Want to get more back from your credit card? If you’re thinking of applying for a rewards card, one of the easiest ways to get more from your rewards is to choose a card with a sign up bonus. With this chunk of points in hand, you could take a trip or indulge in a spending spree. And, while you will have to consider factors such as the offer’s minimum spend requirement, the right sign up bonus could provide you some serious value.

Credit Cards with a Sign Up Bonus

When you choose a credit card with a sign up bonus, you will receive a chunk of points either on sign up, or after meeting a minimum spend. While there used to be a lot more cards that provided bonus points simply for signing up – hence the name ‘sign up bonus’ – most cards now require cardholders to spend a certain amount on the card within a certain period of time to be eligible for the points.

In some cases, cardholders may have to spend a certain amount each month over a specified number of months.

Example: Within the first three months from card approval, Ash must spend $1,000 on her card to receive 20,000 bonus points each month. If she spends $1,000 each month for three months, she will receive 60,000 bonus points in total. If she only spends $1,000 each month for two months, her bonus points total will be 40,000.

In other cases, cardholders simply have an overall spend to reach within the entire introductory period.

Example: Greg must spend $5,000 on his card within the first three months from card approval to receive 80,000 bonus points.


While each card varies, bonus points are usually awarded within 4-6 weeks of meeting the minimum spend. You should be able to find details of the expected timeframe for receiving points in the small print. It’s a good idea to check this, especially if you plan to use your bonus points to book travel and time is tight.
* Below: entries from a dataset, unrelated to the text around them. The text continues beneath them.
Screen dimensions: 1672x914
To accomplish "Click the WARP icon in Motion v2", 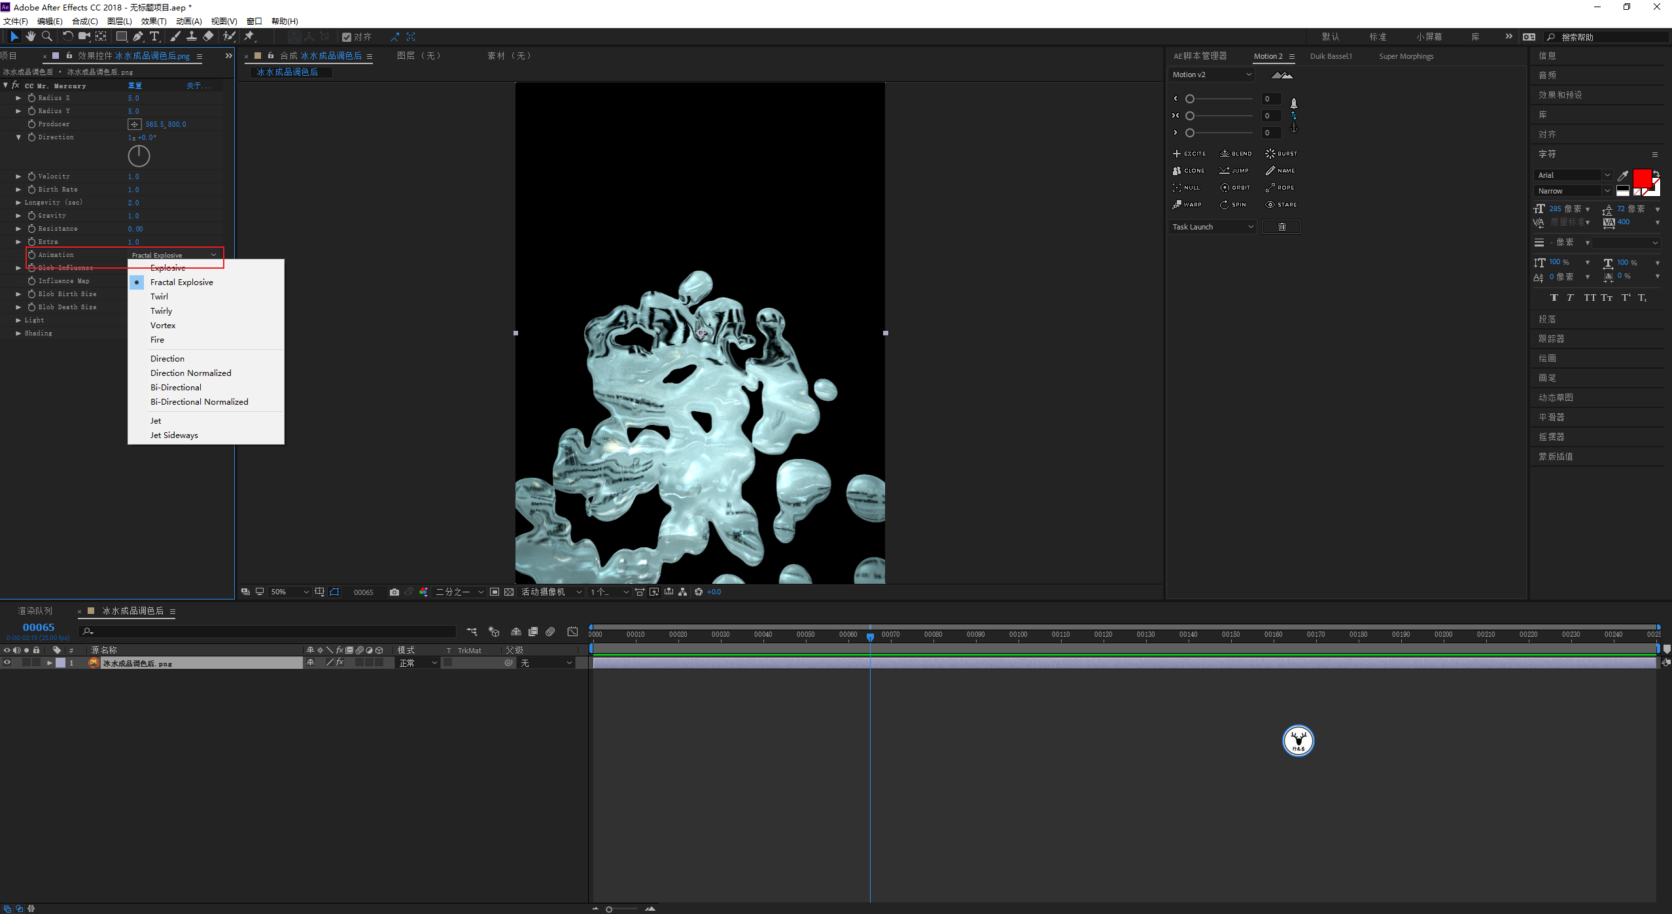I will coord(1185,205).
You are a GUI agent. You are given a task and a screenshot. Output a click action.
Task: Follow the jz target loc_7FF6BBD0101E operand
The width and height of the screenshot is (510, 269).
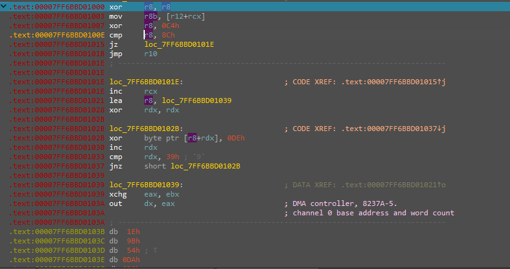pyautogui.click(x=179, y=44)
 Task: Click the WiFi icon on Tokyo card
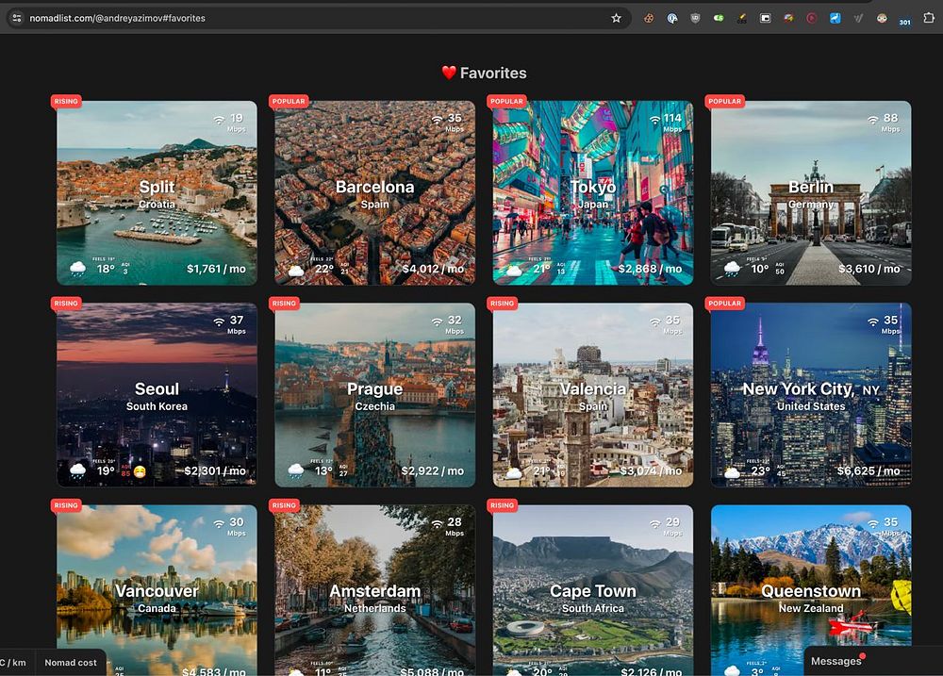654,120
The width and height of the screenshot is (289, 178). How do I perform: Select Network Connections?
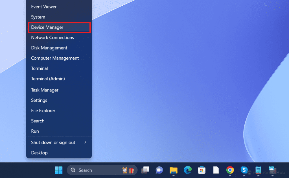[x=52, y=37]
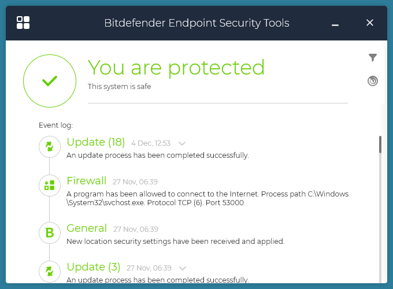Click the scan radar icon

click(373, 81)
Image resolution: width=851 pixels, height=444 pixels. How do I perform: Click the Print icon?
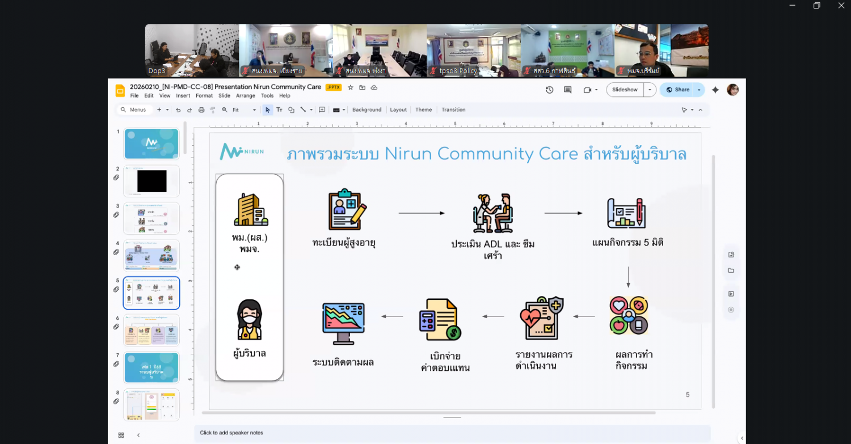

For the most part, your bonus points will be credited to your account directly. Again, check the small print for details on this. If you’re not yet a member of the rewards program your card is affiliated with, you may need to join. Whether you’re a member or not though, you’ll likely have to provide your member details to your card provider to link your account and receive your points.

From there, your bonus points are yours to use as you like. While travel typically provides the highest return in terms of value, you can choose how and when you want to redeem your points. Bear in mind, points may expire after a certain period of time, depending on the card and the rewards program in question.

Your Sign Up Bonus Guide

Want to find the best sign up bonus offer? Want to make that offer work for you? Here’s how you can do exactly that.

Choosing An Offer

The bigger the better, right? Not exactly, no. While it may seem like the best thing you can do is choose the card with the biggest bonus offer, that offer may not work for you.

In order to choose the right offer, you will need to look at how much you have to spend within the introductory period in order to be eligible for the bonus points. Think about whether you can afford that spend, and whether you will be able to pay it off before it starts accruing interest.

Now look at the card itself. Bigger bonus points offers typically come with a bigger annual fee. Consider whether you can afford the annual fee, and whether it’s worth paying for what you receive in bonus points, everyday points earning, and features.

Lastly, look at the value of the bonus points on offer. Consider the rewards program you will be earning on, what kind of rewards are on offer, and what value you will get when you redeem your points.

Making It Count

As you read the small print on each offer, you will notice that most are only offered to new cardholders. If you are a current or previous cardholder, you may not be eligible. In some cases, previous cardholders may become eligible after a certain period has passed since the account was closed, for example 18 months.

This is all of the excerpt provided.